On a smooth curve, a section of the structure sheaf is determined, up to multiplication by a unit, by its divisor. It follows immediately that $1-X$ and $1+X$ are irreducible, since their divisors consist of a single point.

On the other hand I claim that $Y$ is irreducible if and only if $i \notin K$. The divisor of $Y$ is $[A]+[B]$, where $A=(1,0)$, $B=(-1,0)$. The only way to write this divisor as a sum of two positive nontrivial divisors is as $[A]+[B]$.
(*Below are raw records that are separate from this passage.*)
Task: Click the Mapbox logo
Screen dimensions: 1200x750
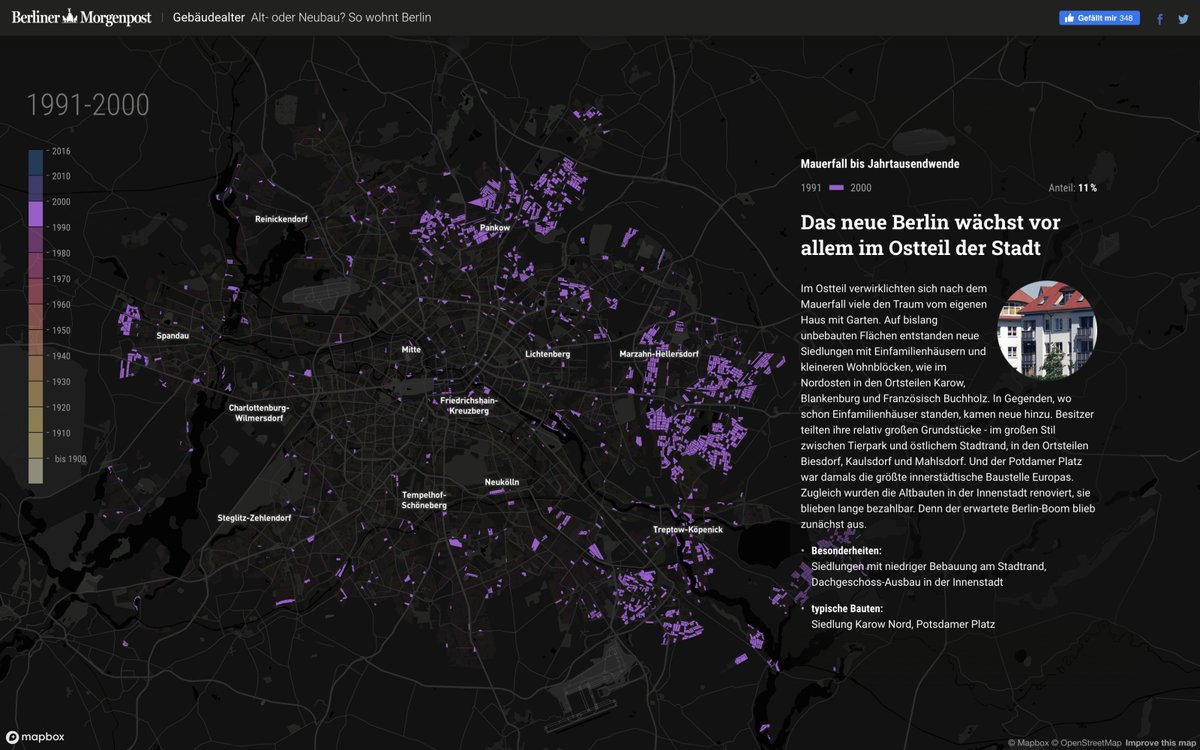Action: 36,737
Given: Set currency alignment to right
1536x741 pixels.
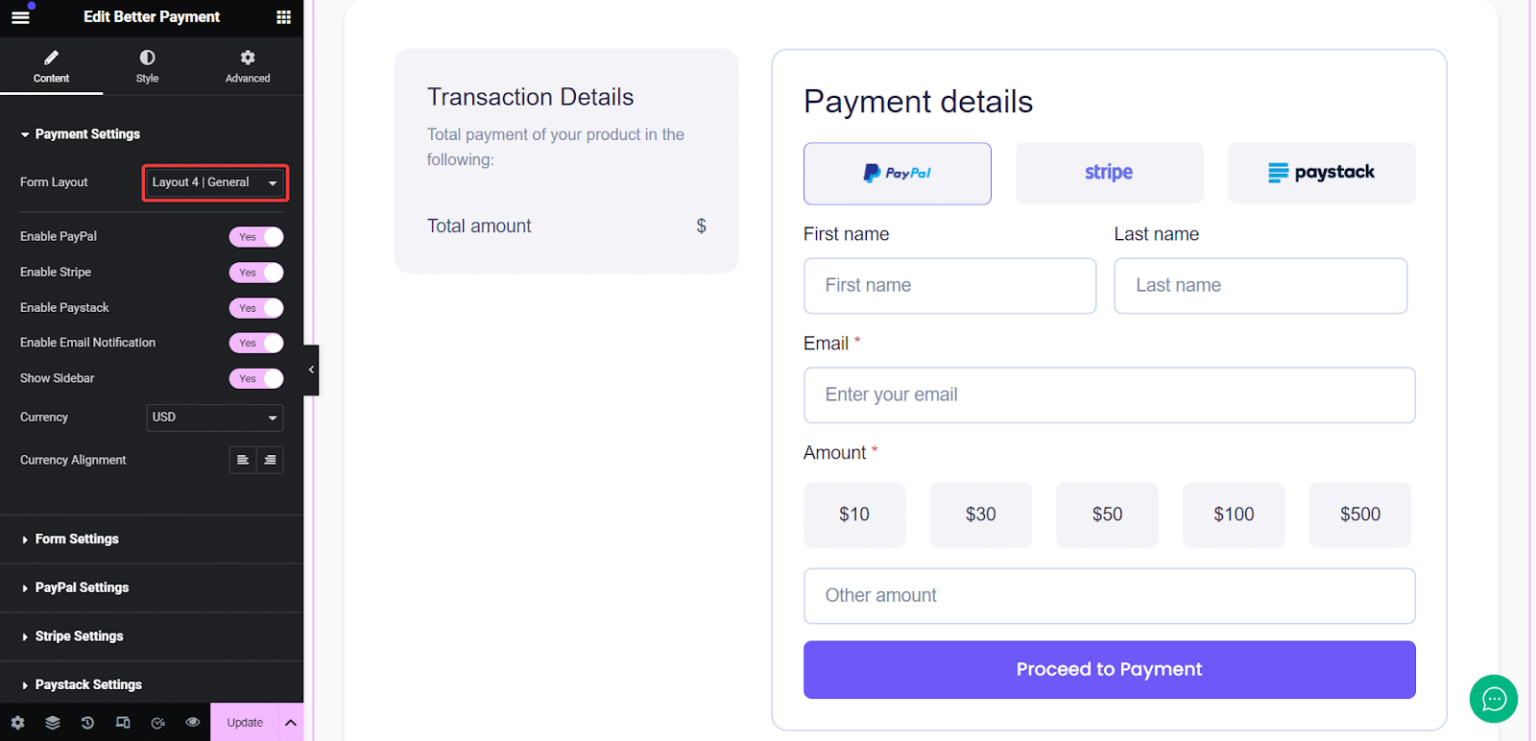Looking at the screenshot, I should point(270,460).
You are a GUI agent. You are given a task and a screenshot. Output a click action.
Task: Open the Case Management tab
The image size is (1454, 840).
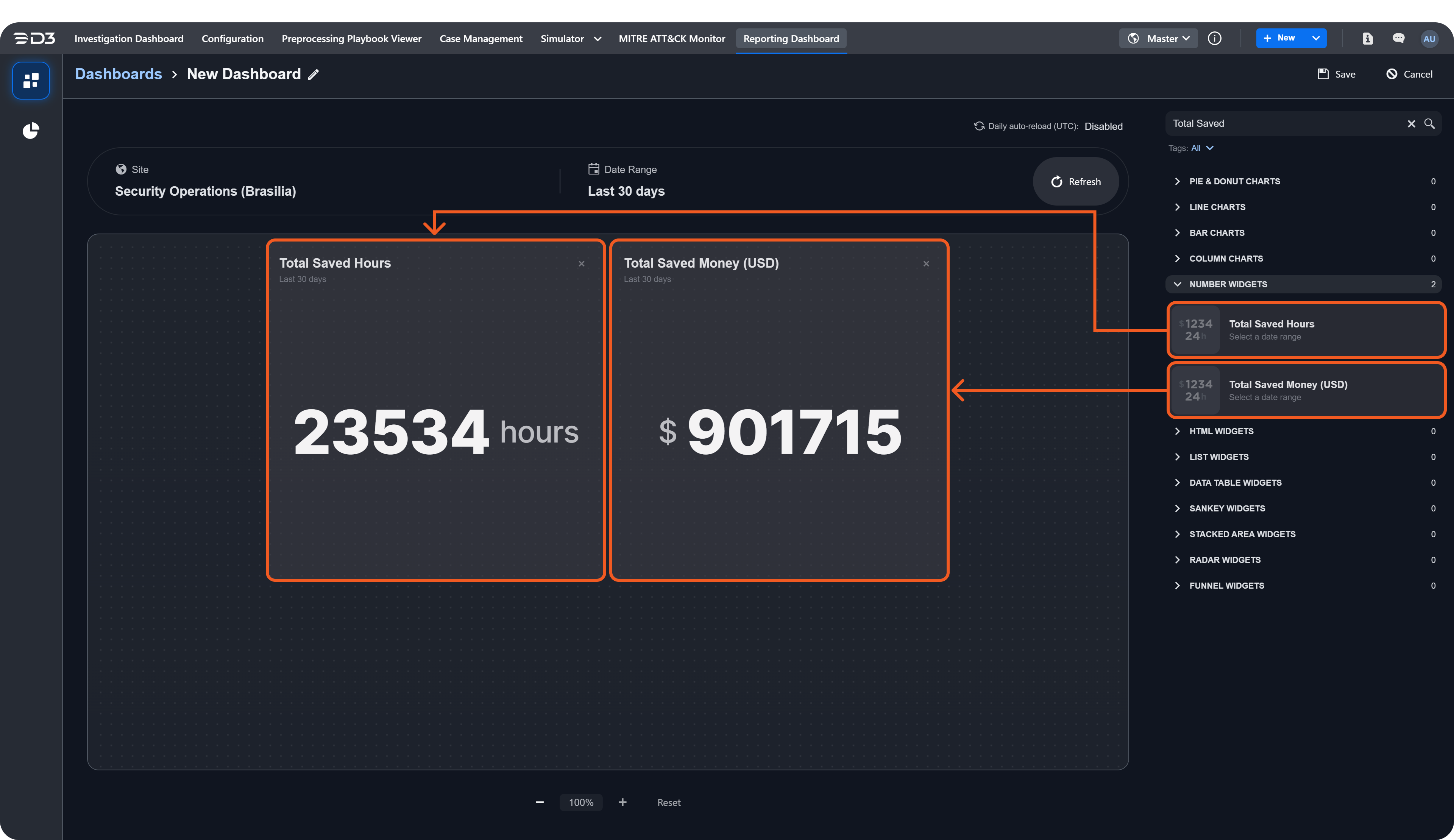tap(481, 39)
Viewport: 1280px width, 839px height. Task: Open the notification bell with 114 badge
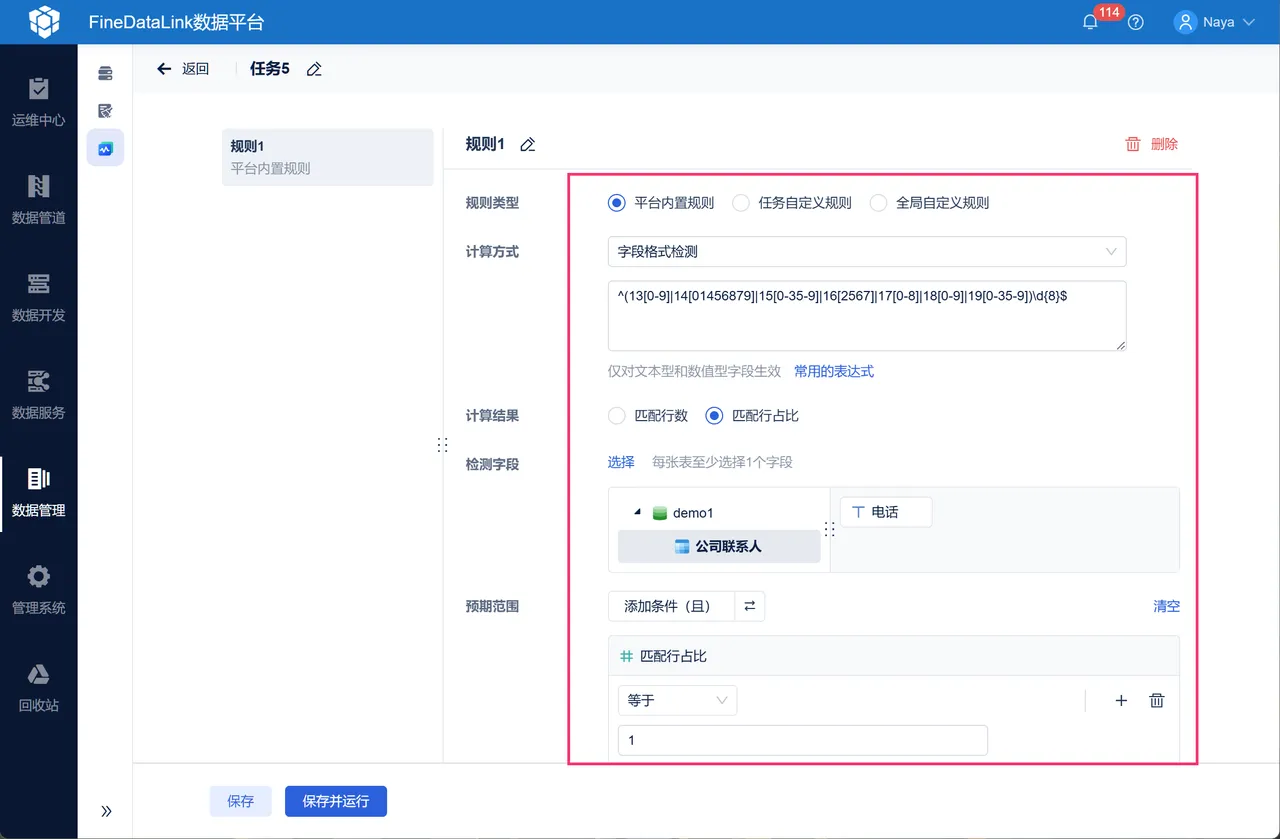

Thus, in order to see whether $Y$ is irreducible, we should look for a $W\in K[\mathcal C]$ with divisor precisely $[A]$ (i.e. a function which vanishes simply at $A$ and nowhere else on $\mathcal C$). Viewing $W$ as a rational function on $\mathbf P^1 = \overline{\mathcal C}$, it follows from the residue theorem that if $a_i, a_{-i}$ denote the orders of $W$ at $i$ and $-i$ then it should be the case that $$a_i+ a_{-i}+1=0.$$ If $i\in K$, there is no obstruction to finding a $W$ which does the job, since every degree $0$ divisor on $\mathbf P^1$ is principal. By writing down the details one recovers Alex's factorization of $Y$.

On the other hand, if $i\notin K$ then $W$ is a rational function of the form $g(T)/(1+T^2)^n$, so $a_i=a_{-i}$ and therefore $a_i+ a_{-i}$ is even. It is then impossible to have $a_i+ a_{-i}+1=0$.

In fact, a little more work shows that $K[\mathcal C]$ is a PID if and only if $i \in K$.